▶ [EXERCICE BREF 1]
Relevez, en les recopiant, toutes les lignes des entrées qui contiennent le mot « agent ».
++++
Par Yoani Sánchez, depuis La Havane, Cuba.

Peu d’espaces télévisuels ont fait l’objet d’autant de plaisanteries et de parodies que la « Table Ronde » (« Mesa Redonda »). Née de la fièvre de la soi-disant « Bataille des Idées », cette émission témoigne du plus haut degré de prosélytisme politique que l’on puisse trouver dans nos médias nationaux. Son principe fondamental est de submerger les téléspectateurs avec le point de vue officiel, sans lui permettre d’accéder à des opinions critiques ou contraires à celui-ci. Le dénigrement des opposants sans droit de réponse en contrepartie est érigé parmi les pratiques les plus répétitives dans les micros d’une émission aussi ennuyeuse. Tout ceci est basé sur les prémisses que nous vivons « au paradis » pendant qu’autour le monde tombe en lambeaux.

Depuis le 10 septembre la Table Ronde a réduit sa durée sur les ondes d’une demi-heure. Elle a également modernisé sa scénographie et il paraît même qu’ils ont ajouté un iPad flambant neuf à l’usage exclusif du modérateur. Ils ont des angles de prise de vue plus audacieux et ils ont mis au régime quelques uns de leurs participants un peu grassouillets. On prétend avec ces retouches ajouter un peu de modernité et beaucoup dépoussiérer ce programme anachronique. Pourtant les préceptes principaux qui régissent l’émission restent intacts. Le plus évident est l’absence de pluralisme et la monotonie qui découle de ce que tous ceux qui interviennent pensent de façon identique. Et, grande contradiction, une production aussi nulle verse à ses journalistes les salaires les plus élevés que l’on connaisse à l’Institut Cubain de Radio et de Télévision (ICRT).
++++
▶ [EXERCICE BREF 2]
Répondez brièvement aux questions suivantes sur l'extrait consacré à la Table Ronde :
(a) De quelle « bataille » l'émission est-elle née ?
(b) De combien sa durée d'antenne a-t-elle été réduite depuis le 10 septembre ?
(c) Au sein de quel organisme ses journalistes perçoivent-ils les salaires les plus élevés que l'on connaisse ?

▶ [DONNÉES ENREGISTRÉES]
++++
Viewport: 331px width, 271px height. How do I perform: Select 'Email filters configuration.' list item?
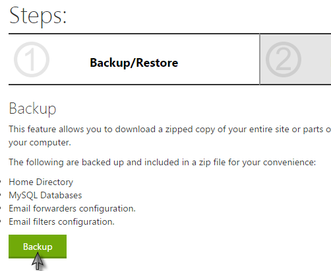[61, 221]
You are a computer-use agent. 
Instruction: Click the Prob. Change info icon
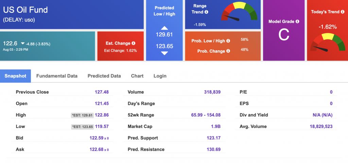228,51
++++
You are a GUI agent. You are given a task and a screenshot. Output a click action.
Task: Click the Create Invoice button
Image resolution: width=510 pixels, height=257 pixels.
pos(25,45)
++++
▶ [RÉPONSE COMPLÈTE 1]
You are a computer-use agent. 
You are a GUI agent. You are given a task and a screenshot. Output a click action.

▶ [RÉPONSE COMPLÈTE 2]
(a) De la soi-disant « Bataille des Idées ».
(b) D'une demi-heure.
(c) À l'Institut Cubain de Radio et de Télévision (ICRT).